Tom spent the week spiking alternative log infrastructure to replace ElasticSearch, with which we are now at our wit’s end. We’re generally pretty reliable at log ingestion with ES, but experience sporadic ES outages with log retrieval. What we’ve come to learn as a business is that our customers are less sanguine about log disruption than we are; what sometimes feels to us like secondary infrastructure reads as core platform health to them. That being the case, we can’t keep limping with the ES architecture we booted up in 2021.

Finally: a couple weeks ago, Daniel had an on-call shift, and was, like everyone working an on-call shift here, triggered by alerts about storage capacity issues; everybody on-call sees at least a couple of these. You check to make sure the host isn’t actually running out of space, clear the alert, and go back to sleep. Unless you’re Daniel.

Daniel has had it in for the way we track available volume storage since back when he shipped GPU support for Fly Machines. There are two big problems with the way we’ve been doing this: the first is, going back to 2021 when we first shipped volumes, the system of record for available storage has been the RDS database backing our GraphQL API; that’s a design that predates flyd and our move away from centralized resource scheduling. The second big problem is that flyd itself has erroneous logic for querying available storage in our LVM configuration (it pulls disk usage from the wrong LVM object, causing it to misreport available space.
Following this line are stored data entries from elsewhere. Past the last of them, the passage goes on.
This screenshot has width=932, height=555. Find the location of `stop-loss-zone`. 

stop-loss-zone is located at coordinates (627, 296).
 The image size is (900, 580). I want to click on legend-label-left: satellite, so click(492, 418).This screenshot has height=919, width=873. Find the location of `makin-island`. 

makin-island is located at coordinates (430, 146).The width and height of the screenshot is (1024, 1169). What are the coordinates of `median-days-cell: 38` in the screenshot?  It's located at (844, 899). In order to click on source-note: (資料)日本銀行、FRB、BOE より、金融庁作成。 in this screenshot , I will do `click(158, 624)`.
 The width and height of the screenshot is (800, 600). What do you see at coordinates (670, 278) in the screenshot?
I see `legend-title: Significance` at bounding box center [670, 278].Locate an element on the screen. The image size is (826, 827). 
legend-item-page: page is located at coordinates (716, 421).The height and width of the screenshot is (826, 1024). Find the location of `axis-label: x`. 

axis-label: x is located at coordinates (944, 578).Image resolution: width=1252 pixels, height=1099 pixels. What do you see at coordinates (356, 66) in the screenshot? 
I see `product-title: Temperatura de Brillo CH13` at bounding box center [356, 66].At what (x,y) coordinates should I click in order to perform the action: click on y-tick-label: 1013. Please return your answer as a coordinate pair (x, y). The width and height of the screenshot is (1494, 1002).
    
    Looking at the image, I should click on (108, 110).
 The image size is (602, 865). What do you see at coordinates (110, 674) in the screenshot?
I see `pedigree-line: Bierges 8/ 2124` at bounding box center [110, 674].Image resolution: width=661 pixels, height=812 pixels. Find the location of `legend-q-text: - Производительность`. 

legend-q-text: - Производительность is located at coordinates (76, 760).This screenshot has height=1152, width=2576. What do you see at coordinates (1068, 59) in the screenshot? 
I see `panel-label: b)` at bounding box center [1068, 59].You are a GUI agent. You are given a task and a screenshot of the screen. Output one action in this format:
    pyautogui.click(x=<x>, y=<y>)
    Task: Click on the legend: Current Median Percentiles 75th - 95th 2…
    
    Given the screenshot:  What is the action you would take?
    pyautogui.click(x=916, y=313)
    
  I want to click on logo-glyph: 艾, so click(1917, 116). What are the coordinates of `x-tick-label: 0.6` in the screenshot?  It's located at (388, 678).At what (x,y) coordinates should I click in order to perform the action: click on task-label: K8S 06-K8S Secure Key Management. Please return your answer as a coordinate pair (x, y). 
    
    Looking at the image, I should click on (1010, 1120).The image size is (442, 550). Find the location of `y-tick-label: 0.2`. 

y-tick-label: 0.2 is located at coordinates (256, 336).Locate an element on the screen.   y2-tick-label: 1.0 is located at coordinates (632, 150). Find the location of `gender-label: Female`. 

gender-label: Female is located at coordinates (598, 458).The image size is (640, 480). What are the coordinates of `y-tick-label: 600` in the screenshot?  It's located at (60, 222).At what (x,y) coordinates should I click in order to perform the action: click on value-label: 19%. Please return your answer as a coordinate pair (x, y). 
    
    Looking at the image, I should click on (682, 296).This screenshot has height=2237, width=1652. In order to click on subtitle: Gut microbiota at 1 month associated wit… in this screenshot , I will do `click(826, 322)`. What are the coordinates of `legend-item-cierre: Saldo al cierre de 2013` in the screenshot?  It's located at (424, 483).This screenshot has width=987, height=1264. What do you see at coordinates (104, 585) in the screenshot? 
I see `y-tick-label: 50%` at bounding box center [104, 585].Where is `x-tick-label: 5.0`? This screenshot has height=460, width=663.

The result of this situation is that we’ve been managing available storage, and, worse, storage resource scheduling (deciding which physical server to boot up new Fly Machines on) manually — and, not just manually, but largely in response to alerts, some of which are arriving in the middle of the night.

Daniel fixed the flyd resource calculation and surfaced it to our Fly Machines API service, starting in Sao Paolo, where our API storage tracking went from reporting an average 95% storage utilization across all our physicals to an average 5%. The change has since been rolled out fleetwide, and, in addition to reducing alert load, has drastically improved Fly Machine scheduling. In every region we now have significantly more headroom and, just as importantly, more diversity in our options for deploying new Machines.